- Exercise directions: Copy every one of the rows below without changing anything.

- Extracted information:
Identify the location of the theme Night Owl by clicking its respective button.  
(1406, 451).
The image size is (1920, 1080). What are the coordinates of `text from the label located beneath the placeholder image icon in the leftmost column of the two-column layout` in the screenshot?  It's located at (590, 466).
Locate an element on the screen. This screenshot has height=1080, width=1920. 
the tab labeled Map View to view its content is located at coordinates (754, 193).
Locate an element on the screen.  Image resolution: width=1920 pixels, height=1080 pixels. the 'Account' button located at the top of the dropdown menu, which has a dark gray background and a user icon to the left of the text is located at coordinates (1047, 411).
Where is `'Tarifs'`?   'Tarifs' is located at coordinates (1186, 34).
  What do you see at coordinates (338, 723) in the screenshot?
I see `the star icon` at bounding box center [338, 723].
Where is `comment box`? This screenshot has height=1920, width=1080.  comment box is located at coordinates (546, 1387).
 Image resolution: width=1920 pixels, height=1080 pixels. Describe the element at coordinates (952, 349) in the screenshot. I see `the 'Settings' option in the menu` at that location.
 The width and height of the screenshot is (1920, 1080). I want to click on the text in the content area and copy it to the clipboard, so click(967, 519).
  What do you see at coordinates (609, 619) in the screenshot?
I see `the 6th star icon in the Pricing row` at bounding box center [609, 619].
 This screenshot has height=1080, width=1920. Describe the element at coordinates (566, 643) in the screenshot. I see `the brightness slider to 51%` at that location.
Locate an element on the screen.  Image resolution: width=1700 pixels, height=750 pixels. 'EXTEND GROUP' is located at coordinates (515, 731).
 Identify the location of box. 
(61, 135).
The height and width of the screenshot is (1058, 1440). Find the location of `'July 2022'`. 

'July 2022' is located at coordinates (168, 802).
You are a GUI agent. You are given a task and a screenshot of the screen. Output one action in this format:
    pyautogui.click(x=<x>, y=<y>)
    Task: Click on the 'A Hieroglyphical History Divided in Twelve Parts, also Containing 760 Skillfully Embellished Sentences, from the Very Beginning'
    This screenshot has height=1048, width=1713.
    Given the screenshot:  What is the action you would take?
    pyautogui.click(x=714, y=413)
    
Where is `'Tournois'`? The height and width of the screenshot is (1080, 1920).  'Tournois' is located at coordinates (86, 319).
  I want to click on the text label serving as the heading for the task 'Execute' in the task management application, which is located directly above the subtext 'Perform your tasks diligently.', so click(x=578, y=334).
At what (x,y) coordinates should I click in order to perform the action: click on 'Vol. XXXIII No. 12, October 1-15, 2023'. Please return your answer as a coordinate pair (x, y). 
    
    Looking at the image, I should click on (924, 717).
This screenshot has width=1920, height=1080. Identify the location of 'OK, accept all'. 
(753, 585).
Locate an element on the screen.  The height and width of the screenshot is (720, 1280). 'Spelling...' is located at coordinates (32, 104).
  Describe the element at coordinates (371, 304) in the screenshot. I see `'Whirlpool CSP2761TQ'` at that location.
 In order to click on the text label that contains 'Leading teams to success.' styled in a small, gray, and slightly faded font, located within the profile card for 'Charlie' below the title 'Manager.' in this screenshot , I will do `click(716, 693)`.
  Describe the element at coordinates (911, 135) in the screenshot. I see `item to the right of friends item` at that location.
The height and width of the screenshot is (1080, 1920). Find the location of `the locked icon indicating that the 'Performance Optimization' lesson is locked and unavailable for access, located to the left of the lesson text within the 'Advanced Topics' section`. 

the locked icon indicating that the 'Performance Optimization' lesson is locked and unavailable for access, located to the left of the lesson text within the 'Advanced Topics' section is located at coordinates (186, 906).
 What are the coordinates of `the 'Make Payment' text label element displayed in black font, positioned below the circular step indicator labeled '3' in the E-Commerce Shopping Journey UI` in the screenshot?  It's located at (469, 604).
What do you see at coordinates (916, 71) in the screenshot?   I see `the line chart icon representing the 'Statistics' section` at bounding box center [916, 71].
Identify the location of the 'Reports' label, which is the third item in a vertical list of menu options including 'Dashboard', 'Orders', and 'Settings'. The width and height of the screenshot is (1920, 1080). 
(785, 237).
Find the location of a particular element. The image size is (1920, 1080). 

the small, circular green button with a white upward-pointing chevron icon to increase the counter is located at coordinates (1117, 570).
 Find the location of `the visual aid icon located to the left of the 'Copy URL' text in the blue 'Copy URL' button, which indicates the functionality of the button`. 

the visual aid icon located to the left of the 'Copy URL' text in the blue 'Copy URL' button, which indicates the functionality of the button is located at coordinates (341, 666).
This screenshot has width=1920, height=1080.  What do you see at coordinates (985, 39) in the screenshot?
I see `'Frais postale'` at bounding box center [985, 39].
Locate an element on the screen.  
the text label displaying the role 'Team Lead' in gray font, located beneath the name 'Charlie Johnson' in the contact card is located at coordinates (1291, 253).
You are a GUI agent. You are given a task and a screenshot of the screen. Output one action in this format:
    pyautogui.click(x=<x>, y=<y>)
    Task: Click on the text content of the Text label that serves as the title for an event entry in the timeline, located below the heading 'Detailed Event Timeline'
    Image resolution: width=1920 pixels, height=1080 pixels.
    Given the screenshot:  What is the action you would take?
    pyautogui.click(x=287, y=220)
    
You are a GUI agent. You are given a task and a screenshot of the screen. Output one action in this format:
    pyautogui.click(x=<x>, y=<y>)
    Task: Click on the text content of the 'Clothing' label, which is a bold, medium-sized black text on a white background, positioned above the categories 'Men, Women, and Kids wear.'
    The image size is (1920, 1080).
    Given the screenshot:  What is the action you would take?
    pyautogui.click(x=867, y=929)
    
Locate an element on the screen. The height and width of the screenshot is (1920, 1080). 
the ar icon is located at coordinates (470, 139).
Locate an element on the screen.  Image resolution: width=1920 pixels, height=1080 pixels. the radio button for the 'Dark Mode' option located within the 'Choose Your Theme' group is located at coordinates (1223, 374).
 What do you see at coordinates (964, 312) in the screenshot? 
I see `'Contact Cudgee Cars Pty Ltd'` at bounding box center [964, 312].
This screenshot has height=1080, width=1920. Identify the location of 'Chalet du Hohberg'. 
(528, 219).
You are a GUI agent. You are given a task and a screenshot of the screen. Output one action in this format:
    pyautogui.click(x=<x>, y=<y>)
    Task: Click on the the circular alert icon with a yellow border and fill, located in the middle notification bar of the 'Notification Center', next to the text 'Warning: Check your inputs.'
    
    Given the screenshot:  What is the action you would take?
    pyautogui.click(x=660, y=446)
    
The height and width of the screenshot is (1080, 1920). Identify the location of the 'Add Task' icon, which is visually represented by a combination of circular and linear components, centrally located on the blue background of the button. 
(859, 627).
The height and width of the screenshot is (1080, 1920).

- Finished task:
Identify the location of the theme Night Owl by clicking its respective button.  
(1406, 451).
The image size is (1920, 1080). What are the coordinates of `text from the label located beneath the placeholder image icon in the leftmost column of the two-column layout` in the screenshot?  It's located at (590, 466).
Locate an element on the screen. This screenshot has height=1080, width=1920. 
the tab labeled Map View to view its content is located at coordinates (754, 193).
Locate an element on the screen.  Image resolution: width=1920 pixels, height=1080 pixels. the 'Account' button located at the top of the dropdown menu, which has a dark gray background and a user icon to the left of the text is located at coordinates (1047, 411).
Where is `'Tarifs'`?   'Tarifs' is located at coordinates (1186, 34).
  What do you see at coordinates (338, 723) in the screenshot?
I see `the star icon` at bounding box center [338, 723].
Where is `comment box`? This screenshot has height=1920, width=1080.  comment box is located at coordinates (546, 1387).
 Image resolution: width=1920 pixels, height=1080 pixels. Describe the element at coordinates (952, 349) in the screenshot. I see `the 'Settings' option in the menu` at that location.
 The width and height of the screenshot is (1920, 1080). I want to click on the text in the content area and copy it to the clipboard, so click(967, 519).
  What do you see at coordinates (609, 619) in the screenshot?
I see `the 6th star icon in the Pricing row` at bounding box center [609, 619].
 This screenshot has height=1080, width=1920. Describe the element at coordinates (566, 643) in the screenshot. I see `the brightness slider to 51%` at that location.
Locate an element on the screen.  Image resolution: width=1700 pixels, height=750 pixels. 'EXTEND GROUP' is located at coordinates (515, 731).
 Identify the location of box. 
(61, 135).
The height and width of the screenshot is (1058, 1440). Find the location of `'July 2022'`. 

'July 2022' is located at coordinates (168, 802).
You are a GUI agent. You are given a task and a screenshot of the screen. Output one action in this format:
    pyautogui.click(x=<x>, y=<y>)
    Task: Click on the 'A Hieroglyphical History Divided in Twelve Parts, also Containing 760 Skillfully Embellished Sentences, from the Very Beginning'
    This screenshot has height=1048, width=1713.
    Given the screenshot:  What is the action you would take?
    pyautogui.click(x=714, y=413)
    
Where is `'Tournois'`? The height and width of the screenshot is (1080, 1920).  'Tournois' is located at coordinates (86, 319).
  I want to click on the text label serving as the heading for the task 'Execute' in the task management application, which is located directly above the subtext 'Perform your tasks diligently.', so click(x=578, y=334).
At what (x,y) coordinates should I click in order to perform the action: click on 'Vol. XXXIII No. 12, October 1-15, 2023'. Please return your answer as a coordinate pair (x, y). 
    
    Looking at the image, I should click on (924, 717).
This screenshot has width=1920, height=1080. Identify the location of 'OK, accept all'. 
(753, 585).
Locate an element on the screen.  The height and width of the screenshot is (720, 1280). 'Spelling...' is located at coordinates (32, 104).
  Describe the element at coordinates (371, 304) in the screenshot. I see `'Whirlpool CSP2761TQ'` at that location.
 In order to click on the text label that contains 'Leading teams to success.' styled in a small, gray, and slightly faded font, located within the profile card for 'Charlie' below the title 'Manager.' in this screenshot , I will do `click(716, 693)`.
  Describe the element at coordinates (911, 135) in the screenshot. I see `item to the right of friends item` at that location.
The height and width of the screenshot is (1080, 1920). Find the location of `the locked icon indicating that the 'Performance Optimization' lesson is locked and unavailable for access, located to the left of the lesson text within the 'Advanced Topics' section`. 

the locked icon indicating that the 'Performance Optimization' lesson is locked and unavailable for access, located to the left of the lesson text within the 'Advanced Topics' section is located at coordinates (186, 906).
 What are the coordinates of `the 'Make Payment' text label element displayed in black font, positioned below the circular step indicator labeled '3' in the E-Commerce Shopping Journey UI` in the screenshot?  It's located at (469, 604).
What do you see at coordinates (916, 71) in the screenshot?   I see `the line chart icon representing the 'Statistics' section` at bounding box center [916, 71].
Identify the location of the 'Reports' label, which is the third item in a vertical list of menu options including 'Dashboard', 'Orders', and 'Settings'. The width and height of the screenshot is (1920, 1080). 
(785, 237).
Find the location of a particular element. The image size is (1920, 1080). 

the small, circular green button with a white upward-pointing chevron icon to increase the counter is located at coordinates (1117, 570).
 Find the location of `the visual aid icon located to the left of the 'Copy URL' text in the blue 'Copy URL' button, which indicates the functionality of the button`. 

the visual aid icon located to the left of the 'Copy URL' text in the blue 'Copy URL' button, which indicates the functionality of the button is located at coordinates (341, 666).
This screenshot has width=1920, height=1080.  What do you see at coordinates (985, 39) in the screenshot?
I see `'Frais postale'` at bounding box center [985, 39].
Locate an element on the screen.  
the text label displaying the role 'Team Lead' in gray font, located beneath the name 'Charlie Johnson' in the contact card is located at coordinates (1291, 253).
You are a GUI agent. You are given a task and a screenshot of the screen. Output one action in this format:
    pyautogui.click(x=<x>, y=<y>)
    Task: Click on the text content of the Text label that serves as the title for an event entry in the timeline, located below the heading 'Detailed Event Timeline'
    Image resolution: width=1920 pixels, height=1080 pixels.
    Given the screenshot:  What is the action you would take?
    pyautogui.click(x=287, y=220)
    
You are a GUI agent. You are given a task and a screenshot of the screen. Output one action in this format:
    pyautogui.click(x=<x>, y=<y>)
    Task: Click on the text content of the 'Clothing' label, which is a bold, medium-sized black text on a white background, positioned above the categories 'Men, Women, and Kids wear.'
    The image size is (1920, 1080).
    Given the screenshot:  What is the action you would take?
    pyautogui.click(x=867, y=929)
    
Locate an element on the screen. The height and width of the screenshot is (1920, 1080). 
the ar icon is located at coordinates (470, 139).
Locate an element on the screen.  Image resolution: width=1920 pixels, height=1080 pixels. the radio button for the 'Dark Mode' option located within the 'Choose Your Theme' group is located at coordinates (1223, 374).
 What do you see at coordinates (964, 312) in the screenshot? 
I see `'Contact Cudgee Cars Pty Ltd'` at bounding box center [964, 312].
This screenshot has height=1080, width=1920. Identify the location of 'Chalet du Hohberg'. 
(528, 219).
You are a GUI agent. You are given a task and a screenshot of the screen. Output one action in this format:
    pyautogui.click(x=<x>, y=<y>)
    Task: Click on the the circular alert icon with a yellow border and fill, located in the middle notification bar of the 'Notification Center', next to the text 'Warning: Check your inputs.'
    
    Given the screenshot:  What is the action you would take?
    pyautogui.click(x=660, y=446)
    
The height and width of the screenshot is (1080, 1920). Identify the location of the 'Add Task' icon, which is visually represented by a combination of circular and linear components, centrally located on the blue background of the button. 
(859, 627).
The height and width of the screenshot is (1080, 1920).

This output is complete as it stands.